READERS of a certain age may remember a wireless (sorry, radio) comedy in which one of the characters Rambling Syd Rumpo (played by Kenneth Williams) replies to any question: “The answer lies in the soil.”
 
Two recent reports, one from the government’s Environment Agency and the other from Rothamsted Research (previously the Rothamsted Experimental Station, one of the oldest agricultural research institutions in the world, founded in 1843) reveal that the question is still important.
 
The Rothamsted report, for example, sheds new light on how intensive, fertiliser-based farming impoverishes the soil’s “natural” fauna and flora, damages soil structure (the layers in the soil and the way that individual particles of sand, silt and clay are aggregated into soil “crumbs”) and leads the loss of soil carbon into the atmosphere, contributing significantly to global warming.
 
The report is in many ways an update and gloss on an earlier but equally significant report entitled “Modern Farming and the Soil” published 50 years ago by Britain’s then agricultural advisory council of the Ministry of Agriculture, Fisheries and Food.

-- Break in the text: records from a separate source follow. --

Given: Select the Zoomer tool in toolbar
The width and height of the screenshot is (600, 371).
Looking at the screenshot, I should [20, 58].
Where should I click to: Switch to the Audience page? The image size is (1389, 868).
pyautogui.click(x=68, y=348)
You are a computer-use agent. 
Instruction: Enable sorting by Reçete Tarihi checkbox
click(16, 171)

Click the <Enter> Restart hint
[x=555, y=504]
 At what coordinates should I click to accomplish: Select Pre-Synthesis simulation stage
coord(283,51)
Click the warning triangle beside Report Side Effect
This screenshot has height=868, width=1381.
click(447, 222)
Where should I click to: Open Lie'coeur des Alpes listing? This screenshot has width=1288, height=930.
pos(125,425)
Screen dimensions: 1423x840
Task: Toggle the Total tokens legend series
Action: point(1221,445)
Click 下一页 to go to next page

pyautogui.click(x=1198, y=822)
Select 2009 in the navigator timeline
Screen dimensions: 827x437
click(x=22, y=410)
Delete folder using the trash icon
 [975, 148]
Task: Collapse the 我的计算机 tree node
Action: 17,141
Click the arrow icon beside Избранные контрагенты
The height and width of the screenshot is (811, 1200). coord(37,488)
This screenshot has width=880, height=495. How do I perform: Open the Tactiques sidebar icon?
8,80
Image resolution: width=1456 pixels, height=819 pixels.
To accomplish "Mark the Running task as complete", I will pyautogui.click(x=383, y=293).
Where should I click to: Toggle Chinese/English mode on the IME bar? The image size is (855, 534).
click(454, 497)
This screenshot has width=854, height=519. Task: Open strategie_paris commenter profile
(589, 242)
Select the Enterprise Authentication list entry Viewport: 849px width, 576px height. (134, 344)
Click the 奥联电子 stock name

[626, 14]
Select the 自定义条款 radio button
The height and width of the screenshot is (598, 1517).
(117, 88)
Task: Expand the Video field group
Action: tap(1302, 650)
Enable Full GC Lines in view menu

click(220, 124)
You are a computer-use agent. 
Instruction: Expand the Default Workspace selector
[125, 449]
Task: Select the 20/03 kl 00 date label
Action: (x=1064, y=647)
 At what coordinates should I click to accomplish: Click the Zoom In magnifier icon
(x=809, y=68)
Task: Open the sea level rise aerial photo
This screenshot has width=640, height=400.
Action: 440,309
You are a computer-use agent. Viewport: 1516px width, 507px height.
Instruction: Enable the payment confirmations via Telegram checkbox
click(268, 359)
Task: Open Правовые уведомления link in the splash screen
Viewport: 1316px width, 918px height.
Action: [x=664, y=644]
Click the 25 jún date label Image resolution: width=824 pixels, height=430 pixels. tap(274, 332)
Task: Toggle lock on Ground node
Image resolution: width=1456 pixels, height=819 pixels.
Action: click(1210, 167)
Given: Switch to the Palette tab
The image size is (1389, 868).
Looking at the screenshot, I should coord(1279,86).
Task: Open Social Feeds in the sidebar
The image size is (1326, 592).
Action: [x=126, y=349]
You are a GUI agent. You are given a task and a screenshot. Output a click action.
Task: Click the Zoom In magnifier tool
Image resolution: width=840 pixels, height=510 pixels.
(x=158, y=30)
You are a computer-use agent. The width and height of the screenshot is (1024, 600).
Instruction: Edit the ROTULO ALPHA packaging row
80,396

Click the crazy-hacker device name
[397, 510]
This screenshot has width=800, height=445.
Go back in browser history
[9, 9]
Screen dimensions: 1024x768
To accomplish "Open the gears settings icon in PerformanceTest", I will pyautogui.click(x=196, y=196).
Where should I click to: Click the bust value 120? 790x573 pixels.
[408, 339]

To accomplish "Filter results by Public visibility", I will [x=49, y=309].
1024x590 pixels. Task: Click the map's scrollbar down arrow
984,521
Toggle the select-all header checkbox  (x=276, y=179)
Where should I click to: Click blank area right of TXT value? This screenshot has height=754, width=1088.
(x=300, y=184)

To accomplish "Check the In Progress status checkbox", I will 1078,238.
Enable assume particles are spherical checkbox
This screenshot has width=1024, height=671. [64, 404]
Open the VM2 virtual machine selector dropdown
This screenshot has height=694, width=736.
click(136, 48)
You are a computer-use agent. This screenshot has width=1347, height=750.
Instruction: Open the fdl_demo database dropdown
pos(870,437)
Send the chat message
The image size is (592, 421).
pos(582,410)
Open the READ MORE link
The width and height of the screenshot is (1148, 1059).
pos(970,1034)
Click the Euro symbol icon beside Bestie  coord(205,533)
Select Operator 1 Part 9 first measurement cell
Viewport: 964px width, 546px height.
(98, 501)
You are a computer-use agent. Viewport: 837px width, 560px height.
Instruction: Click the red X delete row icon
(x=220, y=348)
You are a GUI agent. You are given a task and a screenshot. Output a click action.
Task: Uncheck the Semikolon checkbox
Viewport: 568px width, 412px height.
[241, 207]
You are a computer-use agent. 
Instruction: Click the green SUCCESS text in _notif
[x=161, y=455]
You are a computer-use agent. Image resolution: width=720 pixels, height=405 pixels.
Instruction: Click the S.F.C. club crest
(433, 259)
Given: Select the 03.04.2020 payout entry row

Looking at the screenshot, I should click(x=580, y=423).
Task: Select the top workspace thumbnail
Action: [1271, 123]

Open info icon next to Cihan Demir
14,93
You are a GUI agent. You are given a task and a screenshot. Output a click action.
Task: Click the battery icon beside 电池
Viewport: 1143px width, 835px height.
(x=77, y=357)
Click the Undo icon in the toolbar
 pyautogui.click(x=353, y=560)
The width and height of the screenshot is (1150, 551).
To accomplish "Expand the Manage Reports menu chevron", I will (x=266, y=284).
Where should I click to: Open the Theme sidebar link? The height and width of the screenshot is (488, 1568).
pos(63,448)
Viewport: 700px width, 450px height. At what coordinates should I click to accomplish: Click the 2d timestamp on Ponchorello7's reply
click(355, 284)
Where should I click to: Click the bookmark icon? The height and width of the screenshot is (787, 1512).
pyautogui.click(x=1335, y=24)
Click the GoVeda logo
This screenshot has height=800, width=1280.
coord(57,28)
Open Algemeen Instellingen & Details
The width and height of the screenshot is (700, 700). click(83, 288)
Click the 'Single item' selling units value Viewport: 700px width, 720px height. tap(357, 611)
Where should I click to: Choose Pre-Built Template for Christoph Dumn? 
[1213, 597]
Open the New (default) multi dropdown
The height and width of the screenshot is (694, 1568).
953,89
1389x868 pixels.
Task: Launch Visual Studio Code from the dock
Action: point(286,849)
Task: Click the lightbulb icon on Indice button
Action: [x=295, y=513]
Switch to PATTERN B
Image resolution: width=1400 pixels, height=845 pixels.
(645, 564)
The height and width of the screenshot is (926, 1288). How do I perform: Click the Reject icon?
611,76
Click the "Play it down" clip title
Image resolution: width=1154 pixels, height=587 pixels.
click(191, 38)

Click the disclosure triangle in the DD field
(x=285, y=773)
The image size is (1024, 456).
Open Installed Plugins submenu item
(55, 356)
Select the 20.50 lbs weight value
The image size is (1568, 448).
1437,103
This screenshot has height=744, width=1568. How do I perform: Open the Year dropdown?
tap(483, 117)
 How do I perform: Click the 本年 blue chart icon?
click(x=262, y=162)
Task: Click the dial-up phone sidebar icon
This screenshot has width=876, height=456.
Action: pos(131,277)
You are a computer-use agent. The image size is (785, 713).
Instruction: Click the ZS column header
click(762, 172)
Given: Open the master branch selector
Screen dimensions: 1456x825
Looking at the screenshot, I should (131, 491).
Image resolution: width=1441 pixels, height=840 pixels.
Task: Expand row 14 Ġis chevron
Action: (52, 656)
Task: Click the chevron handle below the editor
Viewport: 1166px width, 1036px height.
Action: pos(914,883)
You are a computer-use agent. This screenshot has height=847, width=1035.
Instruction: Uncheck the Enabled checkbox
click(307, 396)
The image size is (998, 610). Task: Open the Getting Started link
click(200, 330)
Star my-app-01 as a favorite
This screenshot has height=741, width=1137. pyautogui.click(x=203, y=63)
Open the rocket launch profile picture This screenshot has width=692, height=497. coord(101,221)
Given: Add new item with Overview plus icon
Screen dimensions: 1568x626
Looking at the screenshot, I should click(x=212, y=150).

Then the emphasis was more on the use of heavy farm machinery as much as on fertilisers, and the resulting destructuring and soil erosion, particularly on silt soils.
 
But concern about the soil goes back well before this. Frederick Engels in his Outlines of a Critique of Political Economy (1843) complained that capitalism had made “the earth which is our one and all, the first condition of our existence” an object of huckstering.

And Karl Marx in his Economic and Philosophical Manuscripts (written the following year) observed how “we live from nature [and] must maintain a continuing dialogue with it if we are not to die. To say that physical and mental life is linked to nature simply means that nature is linked to itself, for we are part of nature.”
 
As the views of the 24-year-old Engels and the 26-year-old Marx matured, they progressively incorporated a growing awareness of human impacts on the natural environment and its interconnectedness. In their Communist Manifesto, they emphasised the dynamism of capitalism, constantly transforming the world in the search for profit and the need to transform society for the benefit of people.

During, and especially subsequent to, the publication of Volume I of Capital both Marx and Engels became deeply interested in the dynamic of human-nature relations and the ecological damage wrought by capitalism. Although the analytical focus of Marx’s Capital was economics, key passages reveal a concern with the evolutionary origins and biological nature of humans and our relations with the non-human world.
 
Both Marx and Engels saw environmental degradation as not just a problem of the burgeoning industrial cities but a more general consequence of the alienation of humans from nature. Soil was a particular focus. Marx’s own research for Capital included a study of Justus Von Liebig’s work on agricultural chemistry.